The two men had much in common. They were born a year apart. Both were Baptist ministers. Both had long tenures at a single church (33 years for Franklin at Detroit’s New Bethel Baptist Church and 49 years for Black at San Antonio’s Mount Zion First Baptist Church). And both felt compelled to use the power of their ministries to speak out on social injustice.

After moving his family to Detroit in 1946, the Rev. Franklin became a superstar on the gospel circuit. Touring the country during the 1950s — with a young Aretha showcasing her vocal brilliance — he earned $4,000 per appearance, an astounding figure for that period.

Matthews said his grandfather called Franklin’s style — with its dramatic cadences and ecstatic emotional crescendos — “whoop preaching” and recalled that Franklin encouraged him to bring some “whoop” to his own sermons.

Franklin often invited Black to address the congregation at his Detroit church and hosted Black and his wife, ZerNona, at the Franklin home.

“There was a network of people who worked together,” Matthews said. “They worked together in ministry, they worked together in civil rights. Back then, of course, (African Americans) couldn’t go to a hotel, so a lot of times they would host people here and when they traveled they would be hosted.”
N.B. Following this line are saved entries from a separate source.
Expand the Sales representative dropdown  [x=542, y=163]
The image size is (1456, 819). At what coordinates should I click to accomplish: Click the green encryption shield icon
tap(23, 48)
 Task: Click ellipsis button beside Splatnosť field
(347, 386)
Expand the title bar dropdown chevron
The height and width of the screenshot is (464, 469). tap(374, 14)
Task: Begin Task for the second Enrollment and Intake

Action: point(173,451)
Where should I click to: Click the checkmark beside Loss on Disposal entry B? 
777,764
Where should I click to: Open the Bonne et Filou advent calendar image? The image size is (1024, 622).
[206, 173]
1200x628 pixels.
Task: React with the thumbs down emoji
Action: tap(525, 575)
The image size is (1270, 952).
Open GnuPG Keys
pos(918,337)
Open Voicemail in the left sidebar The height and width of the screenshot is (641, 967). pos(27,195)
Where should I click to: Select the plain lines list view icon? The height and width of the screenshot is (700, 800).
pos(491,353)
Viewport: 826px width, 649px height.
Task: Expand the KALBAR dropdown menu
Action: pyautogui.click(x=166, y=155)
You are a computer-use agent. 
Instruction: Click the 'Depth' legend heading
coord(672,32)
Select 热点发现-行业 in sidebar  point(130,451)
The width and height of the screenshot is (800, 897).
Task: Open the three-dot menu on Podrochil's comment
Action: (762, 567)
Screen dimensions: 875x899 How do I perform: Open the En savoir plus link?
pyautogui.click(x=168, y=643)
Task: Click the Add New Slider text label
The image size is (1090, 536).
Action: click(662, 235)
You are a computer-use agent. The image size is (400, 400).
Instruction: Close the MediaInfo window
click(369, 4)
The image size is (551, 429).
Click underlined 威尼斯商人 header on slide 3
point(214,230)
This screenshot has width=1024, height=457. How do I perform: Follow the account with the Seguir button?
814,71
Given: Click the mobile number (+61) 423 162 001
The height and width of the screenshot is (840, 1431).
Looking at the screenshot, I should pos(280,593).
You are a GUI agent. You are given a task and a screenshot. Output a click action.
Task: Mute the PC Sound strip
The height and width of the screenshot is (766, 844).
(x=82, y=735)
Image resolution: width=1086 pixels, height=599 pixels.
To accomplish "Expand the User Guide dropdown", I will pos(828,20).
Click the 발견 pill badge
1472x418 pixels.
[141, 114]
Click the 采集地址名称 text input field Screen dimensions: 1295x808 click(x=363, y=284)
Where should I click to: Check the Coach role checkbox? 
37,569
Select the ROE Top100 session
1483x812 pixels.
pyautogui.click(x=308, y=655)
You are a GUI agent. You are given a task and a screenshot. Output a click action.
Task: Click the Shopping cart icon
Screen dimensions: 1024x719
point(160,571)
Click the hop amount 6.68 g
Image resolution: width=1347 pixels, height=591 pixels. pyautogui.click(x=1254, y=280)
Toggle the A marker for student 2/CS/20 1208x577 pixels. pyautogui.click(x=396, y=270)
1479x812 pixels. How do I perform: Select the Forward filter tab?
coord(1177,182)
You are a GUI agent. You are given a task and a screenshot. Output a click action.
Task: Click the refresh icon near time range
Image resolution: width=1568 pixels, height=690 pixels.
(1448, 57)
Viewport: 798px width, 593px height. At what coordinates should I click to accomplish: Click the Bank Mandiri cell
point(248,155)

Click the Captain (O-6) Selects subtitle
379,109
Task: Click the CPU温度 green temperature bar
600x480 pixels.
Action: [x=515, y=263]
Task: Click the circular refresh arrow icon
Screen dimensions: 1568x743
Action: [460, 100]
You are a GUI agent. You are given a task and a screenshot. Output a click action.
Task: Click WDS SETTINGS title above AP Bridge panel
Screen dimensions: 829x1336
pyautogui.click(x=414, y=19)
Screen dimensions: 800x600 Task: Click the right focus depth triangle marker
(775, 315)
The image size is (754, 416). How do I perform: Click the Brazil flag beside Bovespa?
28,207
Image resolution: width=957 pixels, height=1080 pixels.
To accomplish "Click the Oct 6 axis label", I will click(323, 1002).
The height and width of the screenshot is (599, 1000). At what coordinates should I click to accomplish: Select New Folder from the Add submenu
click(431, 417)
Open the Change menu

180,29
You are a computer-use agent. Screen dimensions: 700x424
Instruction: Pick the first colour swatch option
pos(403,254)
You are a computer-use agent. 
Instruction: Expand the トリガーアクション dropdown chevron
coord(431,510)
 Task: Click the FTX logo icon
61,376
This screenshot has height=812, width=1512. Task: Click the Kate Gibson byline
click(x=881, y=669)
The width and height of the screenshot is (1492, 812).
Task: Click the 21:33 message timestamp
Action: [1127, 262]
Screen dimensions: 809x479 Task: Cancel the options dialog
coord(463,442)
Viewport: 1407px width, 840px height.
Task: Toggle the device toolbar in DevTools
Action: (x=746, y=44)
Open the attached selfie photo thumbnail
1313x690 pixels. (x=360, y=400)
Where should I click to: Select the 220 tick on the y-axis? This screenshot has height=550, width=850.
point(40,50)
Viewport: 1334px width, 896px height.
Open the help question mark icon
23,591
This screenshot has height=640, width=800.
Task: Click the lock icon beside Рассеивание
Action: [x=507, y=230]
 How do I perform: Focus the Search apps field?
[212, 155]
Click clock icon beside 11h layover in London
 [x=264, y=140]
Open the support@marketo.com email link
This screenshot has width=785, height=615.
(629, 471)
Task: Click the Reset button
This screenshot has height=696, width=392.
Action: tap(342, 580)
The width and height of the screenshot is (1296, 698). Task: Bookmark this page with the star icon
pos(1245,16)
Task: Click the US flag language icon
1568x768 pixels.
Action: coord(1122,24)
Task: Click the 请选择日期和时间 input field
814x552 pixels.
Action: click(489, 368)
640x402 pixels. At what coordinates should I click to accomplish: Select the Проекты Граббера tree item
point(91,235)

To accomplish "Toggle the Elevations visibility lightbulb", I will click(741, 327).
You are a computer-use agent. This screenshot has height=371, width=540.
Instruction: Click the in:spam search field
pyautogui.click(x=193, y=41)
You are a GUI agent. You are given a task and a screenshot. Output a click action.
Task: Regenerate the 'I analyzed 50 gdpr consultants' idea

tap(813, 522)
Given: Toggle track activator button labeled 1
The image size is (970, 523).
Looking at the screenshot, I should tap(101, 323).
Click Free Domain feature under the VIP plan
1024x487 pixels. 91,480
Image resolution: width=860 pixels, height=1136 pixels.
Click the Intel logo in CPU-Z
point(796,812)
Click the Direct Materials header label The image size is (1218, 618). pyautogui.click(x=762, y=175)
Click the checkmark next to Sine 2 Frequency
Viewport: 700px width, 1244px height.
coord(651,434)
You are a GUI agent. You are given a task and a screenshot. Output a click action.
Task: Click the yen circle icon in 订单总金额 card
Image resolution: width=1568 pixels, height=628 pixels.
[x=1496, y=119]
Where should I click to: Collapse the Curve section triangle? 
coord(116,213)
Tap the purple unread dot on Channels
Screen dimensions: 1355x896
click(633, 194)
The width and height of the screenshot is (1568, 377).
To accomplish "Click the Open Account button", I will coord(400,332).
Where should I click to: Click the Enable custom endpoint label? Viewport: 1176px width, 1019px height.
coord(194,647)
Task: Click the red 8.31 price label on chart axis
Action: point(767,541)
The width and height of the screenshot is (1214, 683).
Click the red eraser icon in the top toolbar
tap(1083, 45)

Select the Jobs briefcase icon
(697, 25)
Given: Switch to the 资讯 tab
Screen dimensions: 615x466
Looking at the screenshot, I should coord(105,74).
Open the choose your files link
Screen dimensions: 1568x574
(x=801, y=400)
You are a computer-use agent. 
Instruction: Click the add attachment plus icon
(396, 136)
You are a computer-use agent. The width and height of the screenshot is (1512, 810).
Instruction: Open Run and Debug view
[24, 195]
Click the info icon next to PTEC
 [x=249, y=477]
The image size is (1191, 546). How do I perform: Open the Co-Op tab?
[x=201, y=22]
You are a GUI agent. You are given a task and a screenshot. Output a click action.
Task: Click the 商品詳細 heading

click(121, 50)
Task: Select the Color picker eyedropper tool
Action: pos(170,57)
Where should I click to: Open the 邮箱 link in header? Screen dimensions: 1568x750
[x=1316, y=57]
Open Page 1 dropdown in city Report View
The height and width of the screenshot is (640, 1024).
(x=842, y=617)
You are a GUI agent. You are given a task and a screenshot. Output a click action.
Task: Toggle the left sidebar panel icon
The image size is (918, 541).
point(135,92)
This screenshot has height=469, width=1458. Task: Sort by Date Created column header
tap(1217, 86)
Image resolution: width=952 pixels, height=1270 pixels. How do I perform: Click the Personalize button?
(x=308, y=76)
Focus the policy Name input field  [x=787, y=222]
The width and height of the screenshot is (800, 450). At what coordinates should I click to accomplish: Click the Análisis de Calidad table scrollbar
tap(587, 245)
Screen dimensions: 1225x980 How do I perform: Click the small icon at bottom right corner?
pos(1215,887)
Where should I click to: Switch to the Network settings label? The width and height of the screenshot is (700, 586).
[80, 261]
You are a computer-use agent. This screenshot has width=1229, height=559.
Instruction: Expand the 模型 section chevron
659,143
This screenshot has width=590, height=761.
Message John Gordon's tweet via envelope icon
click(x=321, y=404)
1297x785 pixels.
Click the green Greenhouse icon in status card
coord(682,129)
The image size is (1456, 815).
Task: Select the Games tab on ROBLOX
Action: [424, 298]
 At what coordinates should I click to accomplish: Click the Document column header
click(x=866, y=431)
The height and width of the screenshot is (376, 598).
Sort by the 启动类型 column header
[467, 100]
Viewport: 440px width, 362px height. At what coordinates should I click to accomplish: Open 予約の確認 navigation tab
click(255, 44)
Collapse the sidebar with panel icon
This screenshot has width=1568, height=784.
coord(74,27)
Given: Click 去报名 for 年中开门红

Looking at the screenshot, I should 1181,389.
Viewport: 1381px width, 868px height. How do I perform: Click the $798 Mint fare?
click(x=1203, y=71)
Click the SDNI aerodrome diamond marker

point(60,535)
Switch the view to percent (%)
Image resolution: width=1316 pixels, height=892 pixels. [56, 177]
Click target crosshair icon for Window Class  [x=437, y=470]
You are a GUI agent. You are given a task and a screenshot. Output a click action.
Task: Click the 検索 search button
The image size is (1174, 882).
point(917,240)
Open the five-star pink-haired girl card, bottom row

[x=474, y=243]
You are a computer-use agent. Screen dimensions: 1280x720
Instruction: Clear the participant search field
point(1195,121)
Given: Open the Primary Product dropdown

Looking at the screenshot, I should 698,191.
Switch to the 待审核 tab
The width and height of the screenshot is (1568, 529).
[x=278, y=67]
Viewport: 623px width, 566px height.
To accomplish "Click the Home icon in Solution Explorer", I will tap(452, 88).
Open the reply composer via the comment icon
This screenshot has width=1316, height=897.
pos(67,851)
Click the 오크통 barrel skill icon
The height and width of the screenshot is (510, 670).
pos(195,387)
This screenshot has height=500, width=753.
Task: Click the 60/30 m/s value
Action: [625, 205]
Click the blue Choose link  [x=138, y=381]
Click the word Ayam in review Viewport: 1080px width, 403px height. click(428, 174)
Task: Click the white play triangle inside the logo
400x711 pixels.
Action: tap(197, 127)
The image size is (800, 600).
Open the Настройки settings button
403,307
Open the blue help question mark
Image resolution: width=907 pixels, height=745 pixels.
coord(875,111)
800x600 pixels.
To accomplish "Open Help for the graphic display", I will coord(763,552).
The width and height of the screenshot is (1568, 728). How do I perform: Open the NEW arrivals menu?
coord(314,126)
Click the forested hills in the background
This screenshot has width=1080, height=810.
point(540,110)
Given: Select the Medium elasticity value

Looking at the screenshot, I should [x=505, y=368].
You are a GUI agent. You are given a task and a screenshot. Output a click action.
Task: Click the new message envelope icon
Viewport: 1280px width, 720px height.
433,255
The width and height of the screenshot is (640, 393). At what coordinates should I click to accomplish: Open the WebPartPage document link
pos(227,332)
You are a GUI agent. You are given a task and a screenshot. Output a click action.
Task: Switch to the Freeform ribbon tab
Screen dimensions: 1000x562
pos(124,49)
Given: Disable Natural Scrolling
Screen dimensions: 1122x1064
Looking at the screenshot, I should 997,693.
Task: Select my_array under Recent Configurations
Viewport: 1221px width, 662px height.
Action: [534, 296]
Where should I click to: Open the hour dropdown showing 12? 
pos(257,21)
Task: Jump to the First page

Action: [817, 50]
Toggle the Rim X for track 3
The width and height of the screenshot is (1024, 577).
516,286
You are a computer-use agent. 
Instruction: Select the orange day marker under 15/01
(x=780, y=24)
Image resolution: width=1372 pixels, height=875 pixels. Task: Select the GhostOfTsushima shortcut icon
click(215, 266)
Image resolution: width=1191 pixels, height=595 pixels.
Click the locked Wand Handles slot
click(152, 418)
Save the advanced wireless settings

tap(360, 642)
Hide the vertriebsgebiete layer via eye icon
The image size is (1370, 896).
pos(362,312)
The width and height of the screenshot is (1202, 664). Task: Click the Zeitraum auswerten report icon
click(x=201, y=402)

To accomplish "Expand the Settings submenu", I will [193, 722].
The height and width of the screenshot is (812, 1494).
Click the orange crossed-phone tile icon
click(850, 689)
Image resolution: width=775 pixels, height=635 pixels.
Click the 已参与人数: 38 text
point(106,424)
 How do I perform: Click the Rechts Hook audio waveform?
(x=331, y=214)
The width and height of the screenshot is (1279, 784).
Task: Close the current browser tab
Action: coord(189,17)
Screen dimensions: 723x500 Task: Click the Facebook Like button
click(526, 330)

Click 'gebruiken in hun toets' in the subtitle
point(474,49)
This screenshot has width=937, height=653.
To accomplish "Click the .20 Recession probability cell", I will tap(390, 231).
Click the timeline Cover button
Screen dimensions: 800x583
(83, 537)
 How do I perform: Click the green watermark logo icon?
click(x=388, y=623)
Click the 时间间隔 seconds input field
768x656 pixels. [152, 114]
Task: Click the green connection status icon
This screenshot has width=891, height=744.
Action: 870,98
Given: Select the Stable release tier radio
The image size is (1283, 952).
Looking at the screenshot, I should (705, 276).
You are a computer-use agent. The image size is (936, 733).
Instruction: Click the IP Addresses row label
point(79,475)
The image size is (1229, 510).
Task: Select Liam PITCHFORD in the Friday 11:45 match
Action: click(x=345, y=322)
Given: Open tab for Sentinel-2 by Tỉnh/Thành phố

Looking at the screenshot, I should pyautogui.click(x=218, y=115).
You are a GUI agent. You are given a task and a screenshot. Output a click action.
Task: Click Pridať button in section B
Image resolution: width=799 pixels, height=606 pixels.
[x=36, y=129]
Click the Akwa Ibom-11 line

In the mid-’80s, while Aretha Franklin was experiencing a career resurgence boosted by her chart-topping hit, “Freeway of Love,” Matthews met her at a tour stop in Houston.

She and her siblings were at the home of his Houston-based cousins and a pre-adolescent Matthews observed the two families eating, laughing and talking about their church experiences.

“I remember she had the prettiest hair,” Matthews said. He also recalls that Franklin encouraged him to join her in an impromptu version of her hit, “Who’s Zoomin’ Who?”

His dominant memory, however, is more abstract.

“She had a commanding personality, because she ran the situation,” Matthews said. “Whatever was going on, you could guarantee that she was in control of it.”

Based on his brief, infrequent encounters with Franklin, Matthews came away convinced that she was a civil-rights activist to the core.

“She was very much for disruption,” he said. “She believed in fighting for the rights of the unheard. She said, ‘You can’t affect anything if you don’t disrupt something.'”

Matthews keeps reminding himself to heed those words.